Following my biopsy results the urologist stated "We caught it early. You have time to decide on treatment.", but within 30 seconds he was trying to have me set-up appointments with their cancer treatment group for either radiation or surgery. He said that Active Surveillance (AS) was not recommended, as they follow NCCN guidelines.
My wife and I were both in shock and needed time to regroup. We were uncomfortable with immediately committing to a treatment. We went home and started our research. We took time to read this wonderful site, reviewed the NCCN guidelines, went to many PC sites on line, and talked to everyone we could that had experience with PC. We decided to seek out as much info. on my specific PC, first, before deciding my treatment plan. This included the following:
1. Made an appt. at a local cancer research institute. Met with 2 doctors who reviewed my previous biopsy slides. Both doctors felt that AS would be OK, but the urology staff, as a group, felt the best treatment was surgery as they also follow NCCN guidelines.
2. My wife, who is an RN and researched extensively (I'm so lucky!), felt I should have an MRI done to better evaluate the extent of my PC. No doctors at this point had recommended an MRI.
3. Decided to seek a third opinion based on advice from a family friend who worked for a well-known urologist. He is the chairman of the urology department at a local university medical center. We were immediately impressed on how thorough and knowledgeable he was. He recommended I have an MRI with a follow-up fusion biopsy 3 months after my last biopsy.
4. Prior to the MRI I had a repeat PSA (4.8) and a Testosterone Level (normal).
5. MRI revealed a hotspot. 12 core fusion biopsy performed in hospital the next day. Results showed 2 positive cores (<5%), each Gleason 6. The hotspot was also biopsied and revealed 2 of 3 cores positive (<5%), each Gleason 6.

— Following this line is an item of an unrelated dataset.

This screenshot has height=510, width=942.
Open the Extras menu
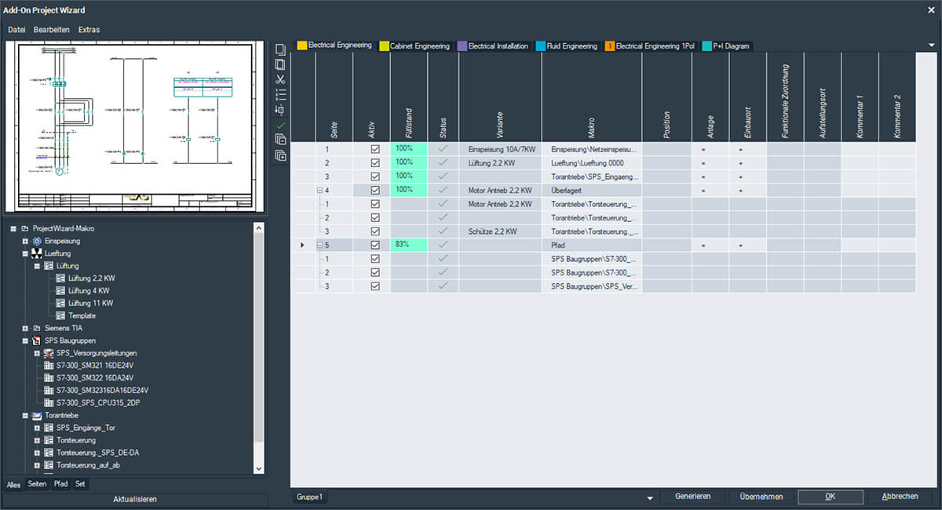(x=89, y=30)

We followed-up with the urologist who suggested we speak with one of their top surgeons for his opinion, as well. However, my urologist supported AS as a viable option.
We met with the surgeon to discuss the pros and cons of surgery. To our pleasant surprise, he recommended additional testing be done to determine if my PC is aggressive or slow growing. This is a new genetic test that many hospitals and doctors are now starting to use. The test is called Oncotype DX by Geonomic Health. (Great article in the Wall Street Journal on May 10, 2016. I can give anyone a copy if they need it.)

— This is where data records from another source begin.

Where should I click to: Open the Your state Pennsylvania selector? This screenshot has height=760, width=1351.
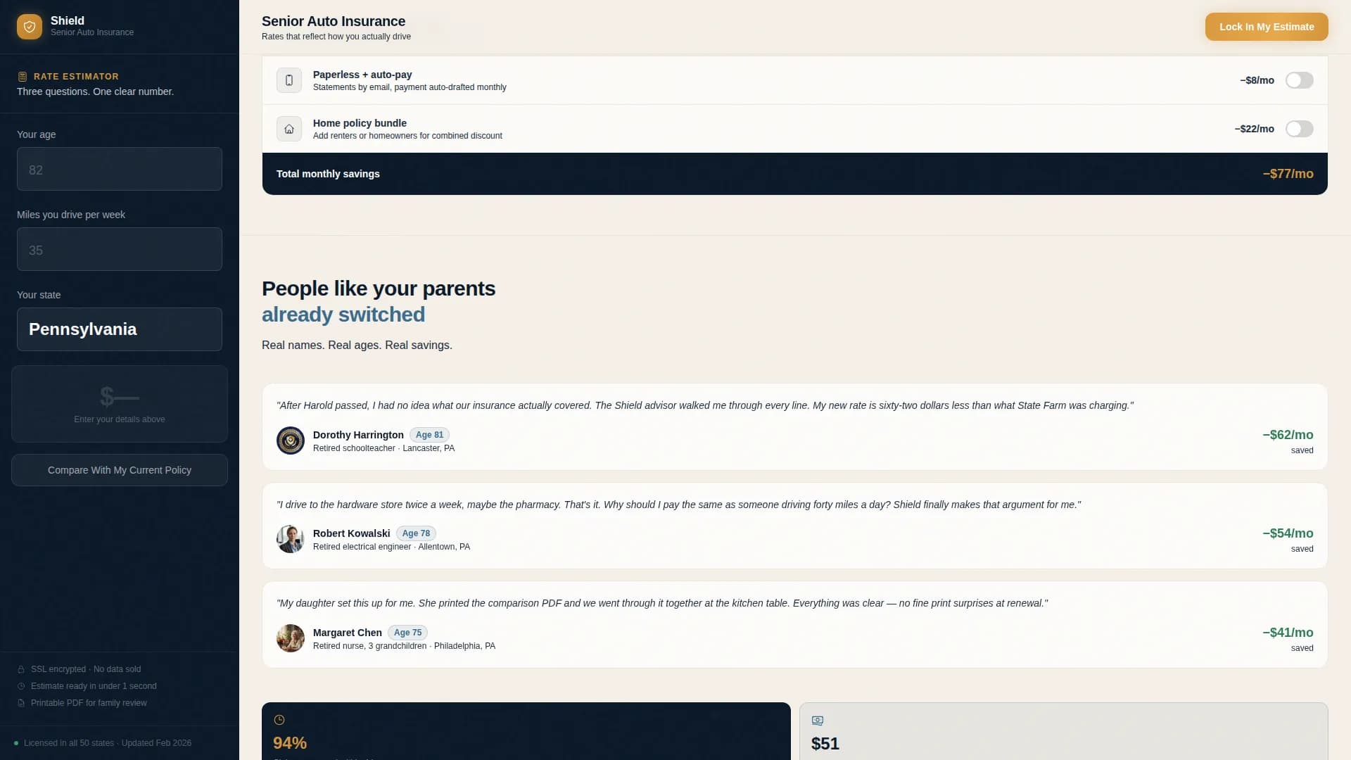(x=120, y=329)
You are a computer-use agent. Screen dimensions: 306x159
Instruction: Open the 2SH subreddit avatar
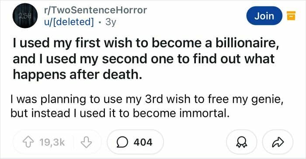[x=25, y=16]
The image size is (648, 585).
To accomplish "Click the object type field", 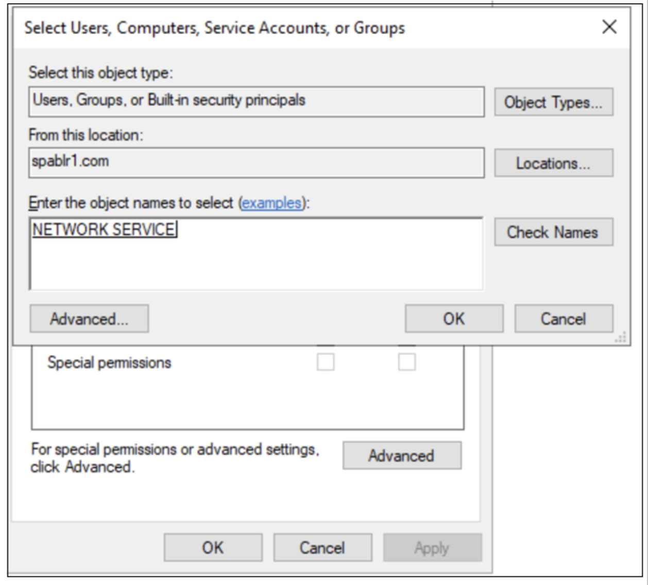I will [256, 101].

I had very positive results which downgraded my PC from low risk to VERY low risk. This test confirmed my decision that AS was the best option for me.
Since this test (March 29, 2016), I had a repeat PSA in June -3.9
My doctor has recommended PSAs & DREs at 6 month intervals, and repeat MRIs (possible biopsy) every 18-24 months if nothing before that changes.
As this site says, do your homework, study and research, because every man's PC is unique. Don't make quick decisions on treatment if you have time. Finding a doctor you feel comfortable with is critical.
PSA checked on September 6, 2016 is 3.8. Follow up with my urologist who performed DRE and checkup. Supporting my decision for AS and recommended PSA and exam in 6 months. Feeling blessed.
PSA was checked on March 6, 2017-3.8. Phone call from NP from my Urologists office who said "no need to come in, follow up PSA in 3 months." Living near Buffalo, NY fortunate to have many great doctors and medical facilities.